Where in the records does the word "left" occur? Copy each line in which it does.

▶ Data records
|---|

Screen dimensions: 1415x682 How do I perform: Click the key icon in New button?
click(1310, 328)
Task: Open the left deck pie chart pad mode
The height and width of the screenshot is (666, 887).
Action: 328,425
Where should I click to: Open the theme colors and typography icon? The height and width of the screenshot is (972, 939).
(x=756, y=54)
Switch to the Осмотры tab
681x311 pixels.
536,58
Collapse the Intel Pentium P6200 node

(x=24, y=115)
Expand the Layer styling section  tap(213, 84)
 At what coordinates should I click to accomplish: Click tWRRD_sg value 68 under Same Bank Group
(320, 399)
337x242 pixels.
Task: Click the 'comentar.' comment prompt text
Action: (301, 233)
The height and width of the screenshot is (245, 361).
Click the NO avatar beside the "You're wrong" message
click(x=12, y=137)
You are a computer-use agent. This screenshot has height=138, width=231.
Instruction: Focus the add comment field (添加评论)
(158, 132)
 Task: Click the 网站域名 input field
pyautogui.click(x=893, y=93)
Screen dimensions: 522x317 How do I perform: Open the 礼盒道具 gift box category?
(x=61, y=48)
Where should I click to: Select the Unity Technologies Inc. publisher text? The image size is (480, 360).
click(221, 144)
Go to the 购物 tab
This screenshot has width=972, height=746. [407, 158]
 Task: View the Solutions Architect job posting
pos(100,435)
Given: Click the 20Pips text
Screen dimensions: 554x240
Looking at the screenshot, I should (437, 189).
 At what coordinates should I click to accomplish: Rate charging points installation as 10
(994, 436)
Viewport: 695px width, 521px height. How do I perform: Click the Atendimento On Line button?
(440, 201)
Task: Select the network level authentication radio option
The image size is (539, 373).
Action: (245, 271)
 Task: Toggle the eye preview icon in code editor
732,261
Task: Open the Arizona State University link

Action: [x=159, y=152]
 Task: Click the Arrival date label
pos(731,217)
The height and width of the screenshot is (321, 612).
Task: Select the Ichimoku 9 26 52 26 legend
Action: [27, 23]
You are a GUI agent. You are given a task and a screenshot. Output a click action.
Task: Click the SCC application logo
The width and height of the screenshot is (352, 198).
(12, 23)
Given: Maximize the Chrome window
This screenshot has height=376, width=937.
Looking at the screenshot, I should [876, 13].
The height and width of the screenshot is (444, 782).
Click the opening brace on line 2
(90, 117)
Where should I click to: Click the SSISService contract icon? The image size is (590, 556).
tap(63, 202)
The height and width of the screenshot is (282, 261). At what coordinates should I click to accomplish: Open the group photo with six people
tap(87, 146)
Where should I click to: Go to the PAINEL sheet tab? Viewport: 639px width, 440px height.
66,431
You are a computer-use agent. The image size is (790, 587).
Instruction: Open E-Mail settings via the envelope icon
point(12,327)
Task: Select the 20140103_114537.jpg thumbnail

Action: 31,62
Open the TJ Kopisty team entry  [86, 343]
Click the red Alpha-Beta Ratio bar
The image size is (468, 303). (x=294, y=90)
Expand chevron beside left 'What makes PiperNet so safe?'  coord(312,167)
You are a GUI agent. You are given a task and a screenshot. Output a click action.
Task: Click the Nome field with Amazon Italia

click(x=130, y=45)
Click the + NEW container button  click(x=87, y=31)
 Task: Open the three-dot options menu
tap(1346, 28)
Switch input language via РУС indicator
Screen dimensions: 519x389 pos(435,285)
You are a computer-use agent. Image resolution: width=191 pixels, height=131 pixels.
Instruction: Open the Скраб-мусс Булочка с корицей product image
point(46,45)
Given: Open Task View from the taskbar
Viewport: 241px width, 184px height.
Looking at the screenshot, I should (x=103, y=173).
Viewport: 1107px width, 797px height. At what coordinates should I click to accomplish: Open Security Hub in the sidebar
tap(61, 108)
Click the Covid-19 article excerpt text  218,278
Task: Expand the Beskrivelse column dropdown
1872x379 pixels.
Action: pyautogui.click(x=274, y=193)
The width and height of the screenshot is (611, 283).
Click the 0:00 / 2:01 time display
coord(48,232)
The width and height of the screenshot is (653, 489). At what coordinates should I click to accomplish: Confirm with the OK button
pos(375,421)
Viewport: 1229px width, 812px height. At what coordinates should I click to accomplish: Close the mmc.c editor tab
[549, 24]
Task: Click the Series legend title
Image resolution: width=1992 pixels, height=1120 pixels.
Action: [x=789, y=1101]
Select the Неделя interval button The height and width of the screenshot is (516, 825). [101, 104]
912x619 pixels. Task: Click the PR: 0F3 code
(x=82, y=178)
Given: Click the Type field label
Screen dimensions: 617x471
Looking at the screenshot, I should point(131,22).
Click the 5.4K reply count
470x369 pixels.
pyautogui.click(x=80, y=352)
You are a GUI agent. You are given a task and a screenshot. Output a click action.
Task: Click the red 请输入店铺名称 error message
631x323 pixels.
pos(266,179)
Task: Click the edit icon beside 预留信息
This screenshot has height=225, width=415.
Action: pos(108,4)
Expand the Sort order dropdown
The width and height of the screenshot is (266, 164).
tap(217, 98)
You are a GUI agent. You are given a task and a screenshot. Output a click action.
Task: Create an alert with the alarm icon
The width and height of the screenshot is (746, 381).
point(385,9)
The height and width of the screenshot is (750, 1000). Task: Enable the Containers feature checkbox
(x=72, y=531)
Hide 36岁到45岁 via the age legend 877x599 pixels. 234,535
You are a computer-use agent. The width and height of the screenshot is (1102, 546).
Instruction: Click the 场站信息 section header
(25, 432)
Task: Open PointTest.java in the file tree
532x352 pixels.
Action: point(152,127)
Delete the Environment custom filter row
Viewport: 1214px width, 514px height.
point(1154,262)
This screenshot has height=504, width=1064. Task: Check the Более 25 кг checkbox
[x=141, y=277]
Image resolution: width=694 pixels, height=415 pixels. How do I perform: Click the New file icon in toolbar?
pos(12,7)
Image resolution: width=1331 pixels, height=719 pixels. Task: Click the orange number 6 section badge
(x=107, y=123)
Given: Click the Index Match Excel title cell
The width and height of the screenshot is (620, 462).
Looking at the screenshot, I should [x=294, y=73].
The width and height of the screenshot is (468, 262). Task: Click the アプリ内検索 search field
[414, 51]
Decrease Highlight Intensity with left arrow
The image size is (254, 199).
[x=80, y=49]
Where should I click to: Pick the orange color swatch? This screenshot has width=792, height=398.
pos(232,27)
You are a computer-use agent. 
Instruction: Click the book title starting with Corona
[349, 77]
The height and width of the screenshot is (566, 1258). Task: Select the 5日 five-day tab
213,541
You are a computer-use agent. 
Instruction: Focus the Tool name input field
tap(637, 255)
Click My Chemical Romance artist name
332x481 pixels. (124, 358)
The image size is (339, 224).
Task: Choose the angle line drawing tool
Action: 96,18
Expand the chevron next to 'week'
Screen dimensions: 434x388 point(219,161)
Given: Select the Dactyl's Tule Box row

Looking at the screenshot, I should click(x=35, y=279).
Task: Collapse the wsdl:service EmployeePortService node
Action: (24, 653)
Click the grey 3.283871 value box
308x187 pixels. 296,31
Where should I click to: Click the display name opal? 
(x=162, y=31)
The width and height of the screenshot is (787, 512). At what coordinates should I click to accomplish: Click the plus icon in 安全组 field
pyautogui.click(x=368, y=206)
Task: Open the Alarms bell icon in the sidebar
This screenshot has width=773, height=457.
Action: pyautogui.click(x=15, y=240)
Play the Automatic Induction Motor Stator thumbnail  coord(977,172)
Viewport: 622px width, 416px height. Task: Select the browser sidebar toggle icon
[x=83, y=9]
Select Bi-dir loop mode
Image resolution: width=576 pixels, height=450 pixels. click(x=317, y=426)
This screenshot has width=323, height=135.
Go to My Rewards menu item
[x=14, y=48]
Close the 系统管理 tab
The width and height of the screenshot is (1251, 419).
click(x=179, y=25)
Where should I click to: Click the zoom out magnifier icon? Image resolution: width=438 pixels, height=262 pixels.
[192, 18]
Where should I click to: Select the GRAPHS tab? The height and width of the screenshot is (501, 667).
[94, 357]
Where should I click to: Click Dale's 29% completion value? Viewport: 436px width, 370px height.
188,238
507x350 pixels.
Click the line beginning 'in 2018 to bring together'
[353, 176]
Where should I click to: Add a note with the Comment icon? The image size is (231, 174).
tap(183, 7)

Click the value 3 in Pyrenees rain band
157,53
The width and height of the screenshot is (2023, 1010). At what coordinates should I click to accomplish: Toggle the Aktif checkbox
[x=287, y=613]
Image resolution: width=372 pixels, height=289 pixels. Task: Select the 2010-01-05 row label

|---|

▶ Exercise output
Task: Open the left deck pie chart pad mode
Expand chevron beside left 'What makes PiperNet so safe?'  coord(312,167)
Decrease Highlight Intensity with left arrow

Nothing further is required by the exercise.